Chaitanya Chandra Halder, state-appointed defence lawyer for fugitive accused Mohammad Hanif, owner of Hanif Paribahan, placed his arguments citing testimonies of several prosecution witnesses.
Later, Judge Shahed Nuruddin of the Speedy Trial Tribunal-1 in Dhaka adjourned the case proceedings till today when the defence counsel will resume his arguments. The judge also asked other state-appointed defence lawyers to be ready for placing their arguments.
Twenty-four leaders and activists of the AL and its associate bodies were killed and over 300 others suffered splinter injuries in the August 21 attack. Ivy Rahman, the then Mohila AL president and also the wife of late president Zillur Rahman, was among the deceased.
Many of the injured became crippled for life while Prime Minister Sheikh Hasina, the then opposition leader, narrowly escaped the attack with ear injuries.
Of the 49 accused, eight, including three former inspector generals of police, are now on bail, while 18, including BNP senior vice-chairman Tarique Rahman, have been absconding.
Twenty-three accused, including former state minister for home Lutfozzaman Babar and ex-deputy minister for education Abdus Salam Pintu were produced before the court yesterday. On Monday, the prosecution completed their closing arguments and sought the highest punishment for all the accused.
However, another prosecution lawyer Mosharraf Hossain Kajal yesterday told the tribunal that they would place more arguments on legal points, citing different verdicts at home and abroad. The judge said he would allow the prosecution after the defence counsel's arguments.
In his arguments, Chaitanya said police filed a case with Motijheel Police Station on the following day of the attack, but his client Hanif's name was not there and even Hanif's name was not in the first two charge sheets.
Hanif's name first came up in the confessional statement of Mufti Abdul Hannan, leader of banned militant outfit Harkatul Jihad al Islami (Huji), the lawyer said.
But none of 61 prosecution witnesses, who gave testimonies before Hannan's statement, told Hanif's name in their testimonies.
Chaitanya argued that 19 prosecution witnesses gave testimonies before the tribunal, linking Hanif's involvement with the grenade attack, but none of them mentioned Hanif's name while giving statements before the investigation officer of the cases.
He added that most of the 19 witnesses, including former home minister Sahara Khatun, said they had learnt about the criminal conspiracy and involvement of Tarique, Babar and Hanif from media reports, but none of them produced those reports before the court.
BACKGROUND
After the grenade attack, a case was filed with Motijheel Police Station on August 22, 2004.
But the Criminal Investigation Department submitted two charge sheets, one for hatching criminal conspiracy and killing and another for supplying and using grenades.

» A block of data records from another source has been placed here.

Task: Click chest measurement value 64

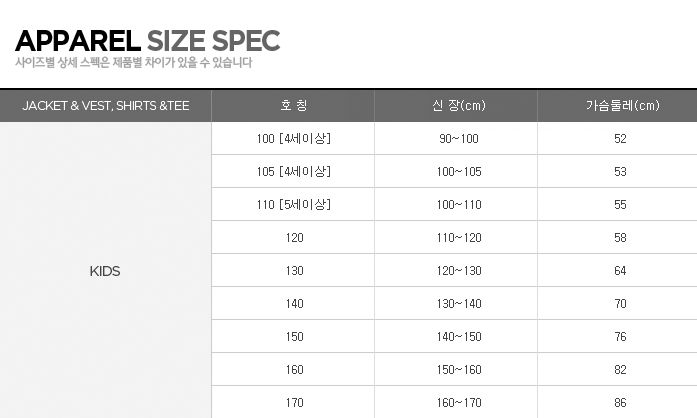Action: pos(620,271)
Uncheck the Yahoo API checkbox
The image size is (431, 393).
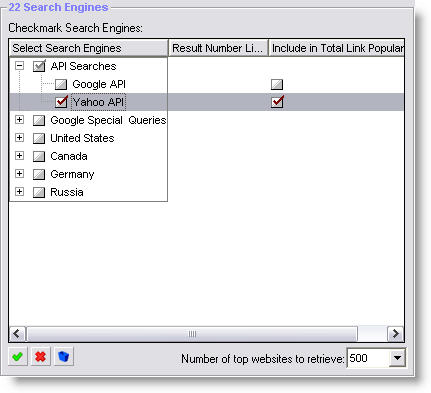[61, 102]
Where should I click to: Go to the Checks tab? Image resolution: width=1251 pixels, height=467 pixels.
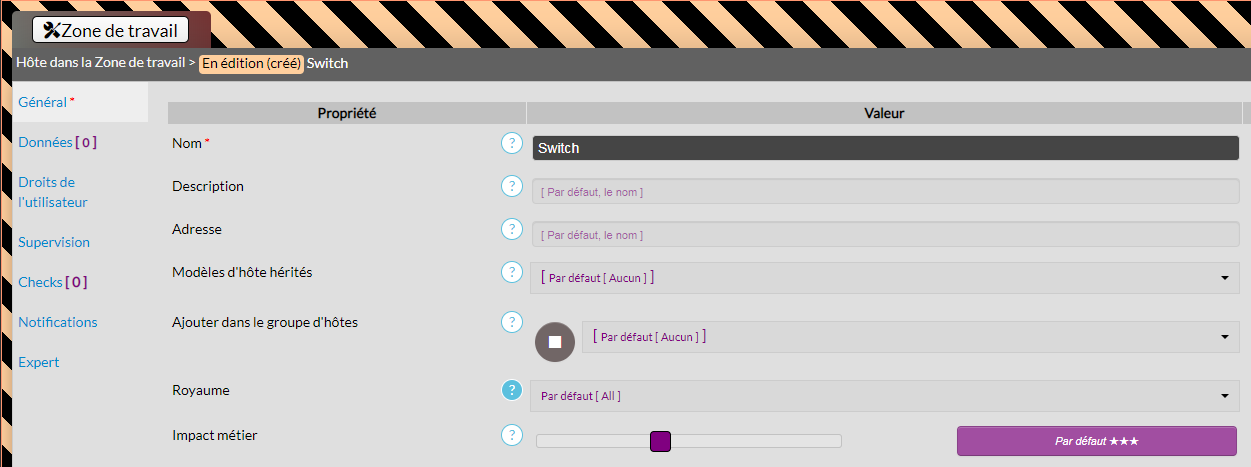[52, 282]
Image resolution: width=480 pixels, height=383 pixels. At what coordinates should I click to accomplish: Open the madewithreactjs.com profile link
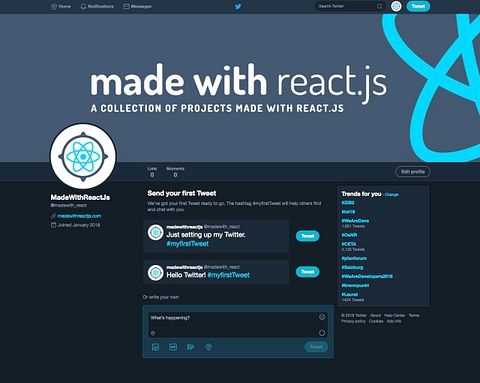point(79,216)
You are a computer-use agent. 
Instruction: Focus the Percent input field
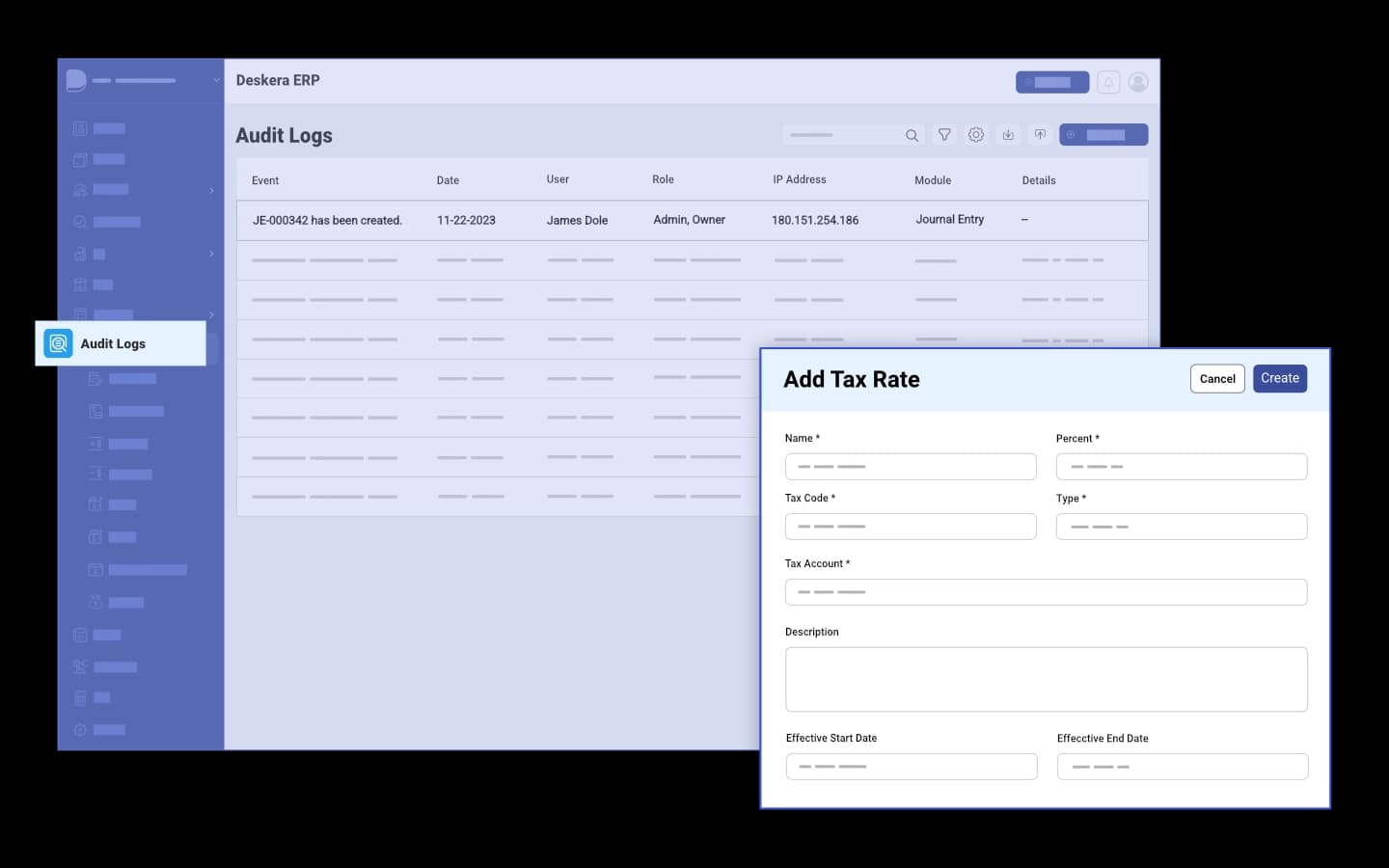coord(1181,467)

The second charge sheet was filed under the Explosive Substances Act.
During the BNP-Jamaat rule until October 2006, the investigators misled the probe to protect real culprits, according to the prosecution.
During the tenure of the last caretaker government, charge sheets in the two cases were filed against 22 people, including Abdus Salam Pintu and 21 Huji men, including Mufti Hannan.
However, the investigators could not identify the mastermind and the sources of the grenades used in the attack and an extended probe was launched in 2009 in this regard, the prosecution said. A supplementary charge sheet was submitted against 30 accused, including Tarique, Lutfozzaman Babar and former Jamaat-e-Islami secretary general Ali Ahsan Mohammad Mojaheed, in July 2011.
In March 2012, the tribunal indicted 52 accused, including Tarique, on murder charges, while 41 accused were indicted in the case filed under the Explosive Substances Act.
The 11 accused -- including three former IGPs, three ex-CID officials, two former senior police officials, Khaleda's nephew Duke, and two former army officers ATM Amin and Saiful Islam Joarder -- in the murder case were not implicated in the explosive case. The court conducted the two cases simultaneously.
The names of Jamaat leader Mojaheed, Mufti Hannan and another Huji man were dropped from both the cases as they had been executed in different cases.